• [Requirement]: Return, word for word, the line containing "Task: Confirm with the OK button" and every line after it through the last line of the records below.

Pixel coordinate grounding data:
:::

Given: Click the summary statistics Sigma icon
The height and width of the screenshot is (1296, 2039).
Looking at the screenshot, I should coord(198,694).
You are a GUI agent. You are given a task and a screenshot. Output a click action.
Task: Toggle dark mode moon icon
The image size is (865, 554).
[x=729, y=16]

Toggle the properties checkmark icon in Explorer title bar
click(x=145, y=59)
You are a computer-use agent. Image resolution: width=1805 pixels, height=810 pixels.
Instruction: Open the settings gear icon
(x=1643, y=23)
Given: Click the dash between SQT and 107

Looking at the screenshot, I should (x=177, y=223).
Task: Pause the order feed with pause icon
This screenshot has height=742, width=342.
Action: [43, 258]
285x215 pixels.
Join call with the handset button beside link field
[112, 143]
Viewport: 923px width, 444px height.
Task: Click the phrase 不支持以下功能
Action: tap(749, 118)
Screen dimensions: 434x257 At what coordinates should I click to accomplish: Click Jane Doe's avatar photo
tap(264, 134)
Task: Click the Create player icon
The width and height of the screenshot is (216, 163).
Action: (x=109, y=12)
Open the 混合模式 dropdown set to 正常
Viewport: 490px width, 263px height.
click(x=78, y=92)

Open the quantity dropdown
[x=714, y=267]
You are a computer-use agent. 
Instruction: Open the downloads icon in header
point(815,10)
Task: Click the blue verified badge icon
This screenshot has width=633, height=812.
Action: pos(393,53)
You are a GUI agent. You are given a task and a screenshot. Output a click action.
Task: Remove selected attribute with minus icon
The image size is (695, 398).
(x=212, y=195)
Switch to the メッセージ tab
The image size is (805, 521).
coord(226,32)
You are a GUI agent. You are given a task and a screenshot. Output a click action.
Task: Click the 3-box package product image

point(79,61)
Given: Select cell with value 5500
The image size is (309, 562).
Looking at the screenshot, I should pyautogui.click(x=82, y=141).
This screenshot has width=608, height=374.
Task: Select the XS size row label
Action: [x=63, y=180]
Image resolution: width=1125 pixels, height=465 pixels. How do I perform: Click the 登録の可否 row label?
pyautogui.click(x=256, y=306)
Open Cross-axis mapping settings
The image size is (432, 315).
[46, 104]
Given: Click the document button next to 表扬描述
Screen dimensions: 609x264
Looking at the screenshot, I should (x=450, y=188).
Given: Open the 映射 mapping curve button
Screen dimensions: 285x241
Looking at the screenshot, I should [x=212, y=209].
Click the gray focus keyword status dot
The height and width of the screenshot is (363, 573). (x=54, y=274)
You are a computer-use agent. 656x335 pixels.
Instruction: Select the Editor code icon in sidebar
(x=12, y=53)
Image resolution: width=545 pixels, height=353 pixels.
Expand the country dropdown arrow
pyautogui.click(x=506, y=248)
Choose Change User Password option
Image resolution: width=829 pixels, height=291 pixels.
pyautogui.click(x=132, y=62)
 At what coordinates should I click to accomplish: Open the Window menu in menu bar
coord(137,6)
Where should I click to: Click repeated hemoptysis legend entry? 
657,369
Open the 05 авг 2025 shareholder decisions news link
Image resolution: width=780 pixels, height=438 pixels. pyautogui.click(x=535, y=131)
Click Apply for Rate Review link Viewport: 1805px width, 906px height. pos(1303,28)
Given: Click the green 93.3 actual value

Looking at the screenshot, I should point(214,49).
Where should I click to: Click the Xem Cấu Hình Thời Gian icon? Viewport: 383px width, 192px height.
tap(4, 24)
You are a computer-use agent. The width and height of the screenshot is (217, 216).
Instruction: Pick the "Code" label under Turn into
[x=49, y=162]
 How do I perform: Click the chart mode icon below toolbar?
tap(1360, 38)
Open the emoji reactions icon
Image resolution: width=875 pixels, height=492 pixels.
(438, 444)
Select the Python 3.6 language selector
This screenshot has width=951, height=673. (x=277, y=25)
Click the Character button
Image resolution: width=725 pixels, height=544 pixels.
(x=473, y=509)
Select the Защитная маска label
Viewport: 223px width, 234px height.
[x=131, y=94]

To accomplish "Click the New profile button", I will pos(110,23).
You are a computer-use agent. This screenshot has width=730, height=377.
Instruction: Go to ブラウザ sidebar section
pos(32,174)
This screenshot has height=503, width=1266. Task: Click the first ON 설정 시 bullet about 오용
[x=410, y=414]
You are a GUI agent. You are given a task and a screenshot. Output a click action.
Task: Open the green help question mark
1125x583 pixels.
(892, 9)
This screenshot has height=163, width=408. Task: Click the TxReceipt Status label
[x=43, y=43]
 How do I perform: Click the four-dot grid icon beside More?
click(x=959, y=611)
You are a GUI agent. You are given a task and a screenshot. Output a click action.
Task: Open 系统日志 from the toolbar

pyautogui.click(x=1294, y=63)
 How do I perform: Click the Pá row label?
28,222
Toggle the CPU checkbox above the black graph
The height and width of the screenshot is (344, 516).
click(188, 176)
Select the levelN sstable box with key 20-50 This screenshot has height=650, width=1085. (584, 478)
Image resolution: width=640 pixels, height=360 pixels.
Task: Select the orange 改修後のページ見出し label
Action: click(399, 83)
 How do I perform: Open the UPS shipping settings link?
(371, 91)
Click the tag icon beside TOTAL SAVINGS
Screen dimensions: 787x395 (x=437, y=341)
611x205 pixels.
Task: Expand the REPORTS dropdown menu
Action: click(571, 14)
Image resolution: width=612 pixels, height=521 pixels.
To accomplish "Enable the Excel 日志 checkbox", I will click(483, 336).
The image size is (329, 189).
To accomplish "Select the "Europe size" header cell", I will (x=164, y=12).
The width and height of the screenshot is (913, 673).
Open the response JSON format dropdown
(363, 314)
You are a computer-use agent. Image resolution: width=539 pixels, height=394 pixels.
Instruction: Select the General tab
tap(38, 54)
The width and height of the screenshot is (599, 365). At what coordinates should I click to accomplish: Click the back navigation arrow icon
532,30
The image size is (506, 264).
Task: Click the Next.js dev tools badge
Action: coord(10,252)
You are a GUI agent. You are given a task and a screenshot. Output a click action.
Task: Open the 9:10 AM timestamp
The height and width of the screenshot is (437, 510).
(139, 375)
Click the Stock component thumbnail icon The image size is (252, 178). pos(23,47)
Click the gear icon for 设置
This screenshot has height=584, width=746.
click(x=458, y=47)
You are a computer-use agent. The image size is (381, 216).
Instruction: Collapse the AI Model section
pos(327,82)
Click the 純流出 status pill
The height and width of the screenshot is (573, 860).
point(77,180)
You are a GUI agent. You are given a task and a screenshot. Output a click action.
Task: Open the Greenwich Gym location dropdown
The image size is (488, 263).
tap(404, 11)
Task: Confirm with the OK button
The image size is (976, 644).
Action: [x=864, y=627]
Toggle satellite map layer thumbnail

:::

• [Answer section]:
Task: Confirm with the OK button
The image size is (976, 644).
Action: [x=864, y=627]
Toggle satellite map layer thumbnail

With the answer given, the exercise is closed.